GBDT Regression - Platform For AI - Alibaba Cloud Documentation Center

Gradient boosting decision tree (GBDT) is an iterative decision tree algorithm that is suitable for linear and nonlinear regression scenarios.

Configure the component

You can use one of the following methods to configure the GBDT Regression component.

Method 1: Configure the component on the pipeline page

You can configure the parameters of the GBDT Regression component on the pipeline page of Machine Learning Designer of Machine Learning Platform for AI (PAI). Machine Learning Designer is formerly known as Machine Learning Studio. The following table describes the parameters.

Tab	Parameter	Description
Fields Setting	Input Columns	The feature columns that are selected from the input table for training. The columns of the DOUBLE and BIGINT types are supported Note A maximum of 800 feature columns can be selected.
	Label Column	The label column. The columns of the DOUBLE and BIGINT types are supported.
	Group Column	The columns of the DOUBLE and BIGINT types are supported.
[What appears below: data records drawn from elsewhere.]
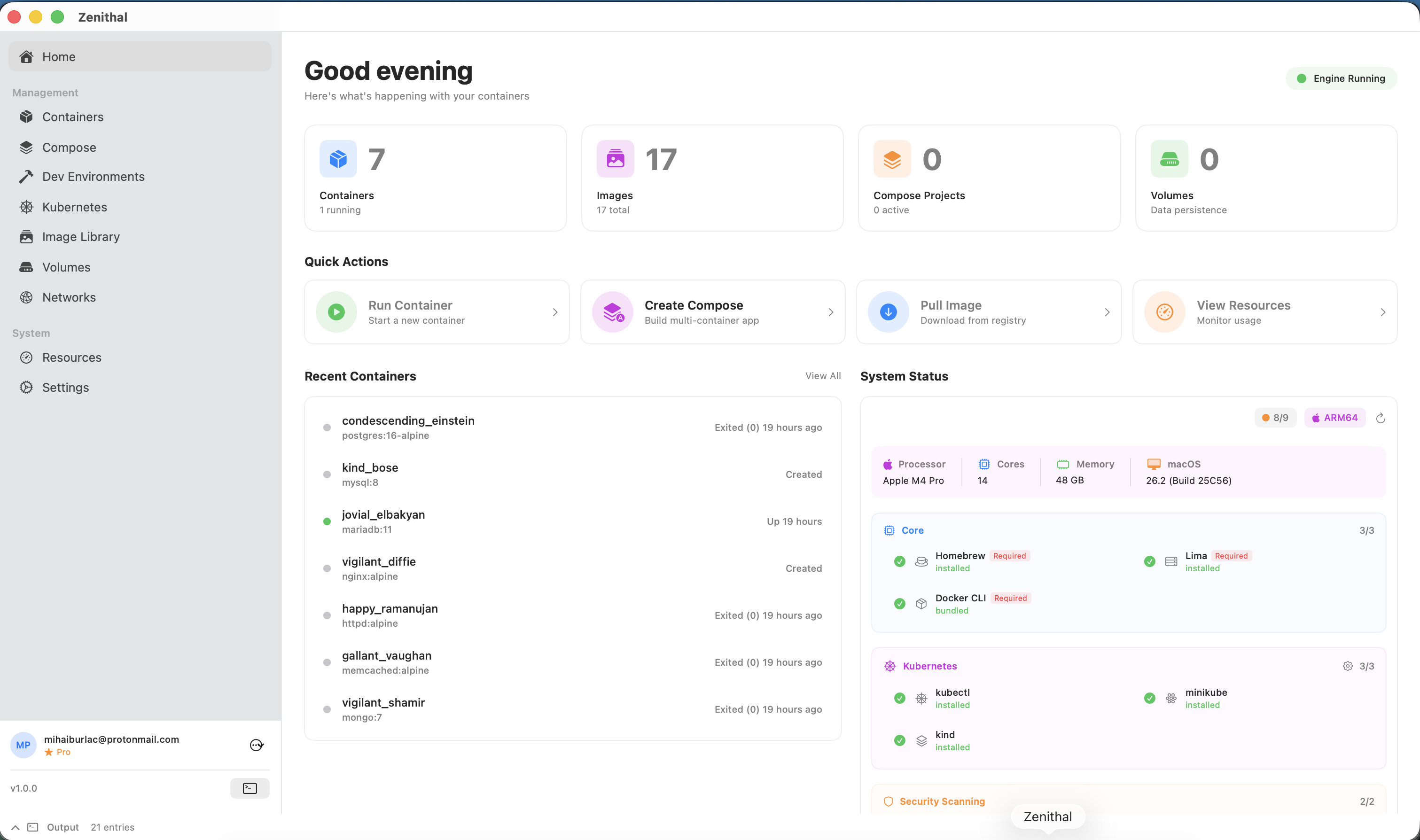Select the Containers icon in the sidebar
Image resolution: width=1420 pixels, height=840 pixels.
[x=27, y=117]
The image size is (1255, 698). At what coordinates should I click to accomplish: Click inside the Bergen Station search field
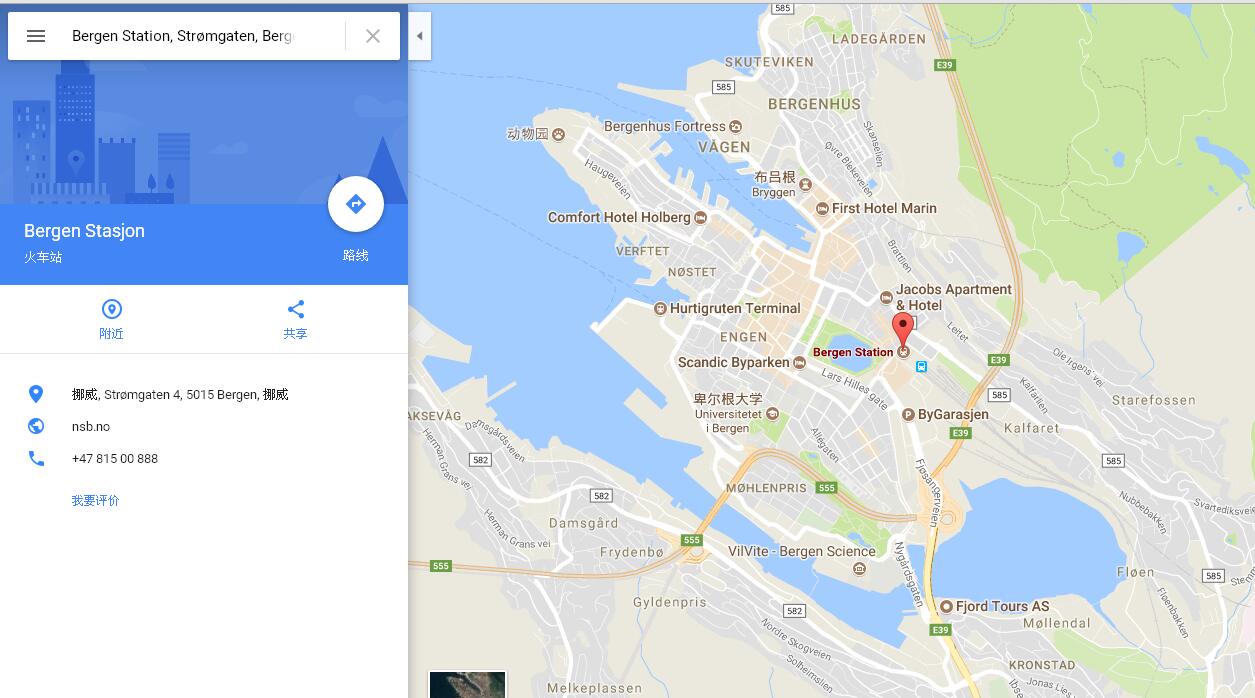182,36
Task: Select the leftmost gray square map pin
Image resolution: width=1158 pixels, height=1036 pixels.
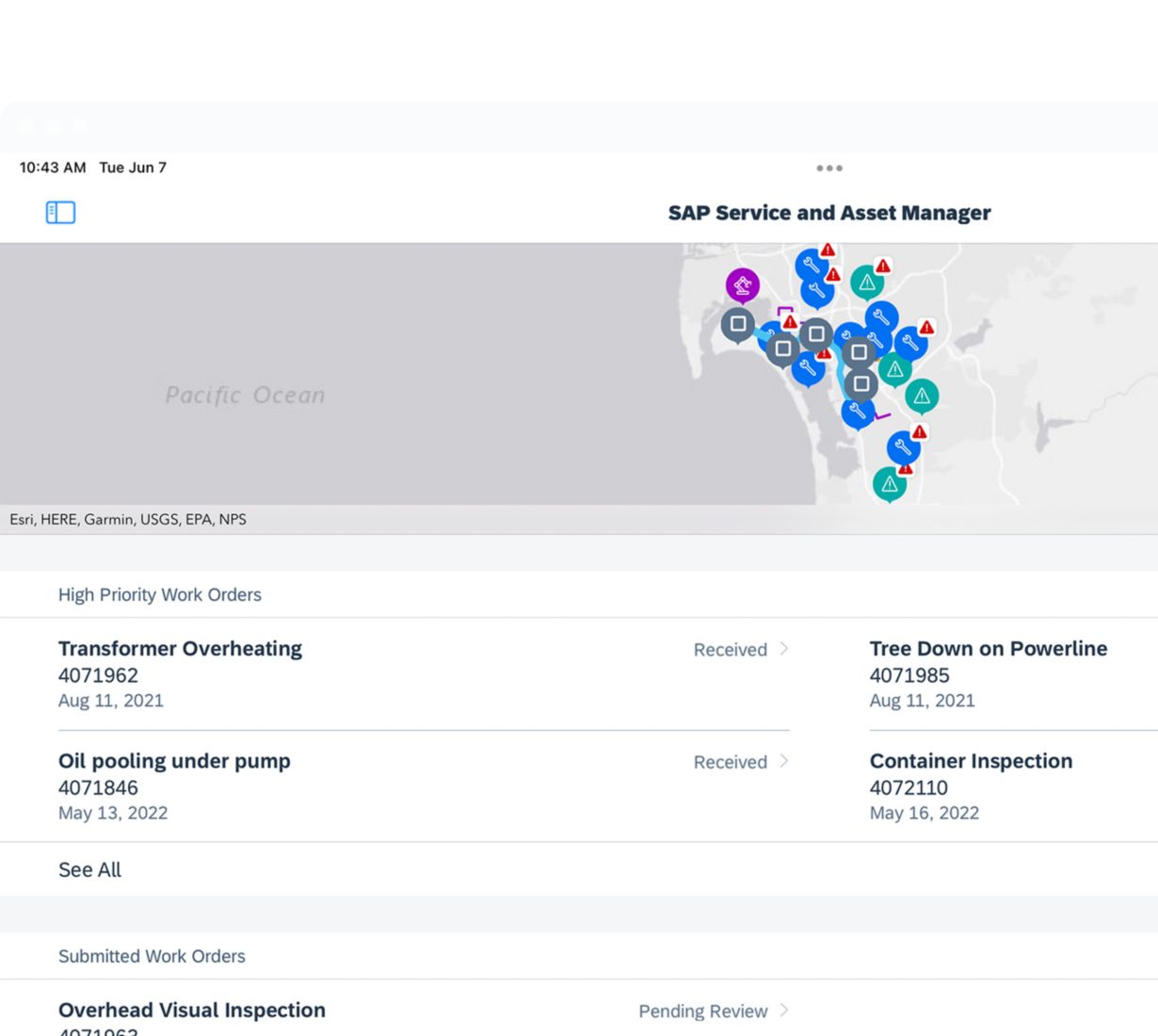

By default, the full table is a group.
Parameters Setting	Loss Function Type	The type of the loss function. Valid values: Gbrank Loss, Lambdamart DCG Loss, Lambdamart NDCG Loss, and Regression Loss.
	Tau in gbrank loss	This parameter is required only if the Loss Function Type parameter is set to Gbrank Loss. Valid values: [0,1].
	Exponent Base of Gbrank and Regression Loss	This parameter is required only if the Loss Function Type parameter is set to Gbrank Loss or Regression Loss. Valid values: [1,10].
	Metric Type	The metric type. Valid values: NDCG and DCG.
	Number of Decision Trees	The number of trees. Valid values: 1 to 10000.
	Learning Rate	The learning rate. Valid values: (0,1).
	Maximum Leaf Quantity	The maximum number of leaf nodes on each tree. Valid values: 1 to 1000.
	Maximum Decision Tree Depth	The maximum depth of each tree. Valid values: 1 to 11.
	Minimum Sample Quantity on a Leaf Node	The minimum number of samples on each leaf node. Valid values: 1 to 1000.
	Sample Ratio	The proportion of samples that are selected for training. Valid values: (0,1).
	Feature Ratio	The proportion of features that are selected for training. Valid values: (0,1).
	Sample Ratio	The proportion of samples that are selected for testing. Valid values: [0,1).
	Random Seed	The random seed. Valid values: [0,10].
	Use Newton-Raphson Method	Specifies whether to use Newton's method.
	Maximum Feature Split Times	The maximum number of splits of each feature. Valid values: 1 to 1000.
Tuning	Number of Computing Cores	The number of cores. The system automatically allocates cores based on the volume of input data.
Tuning	Memory Size per Core	The memory size of each core. The system automatically allocates the memory based on the volume of input data. Unit: MB.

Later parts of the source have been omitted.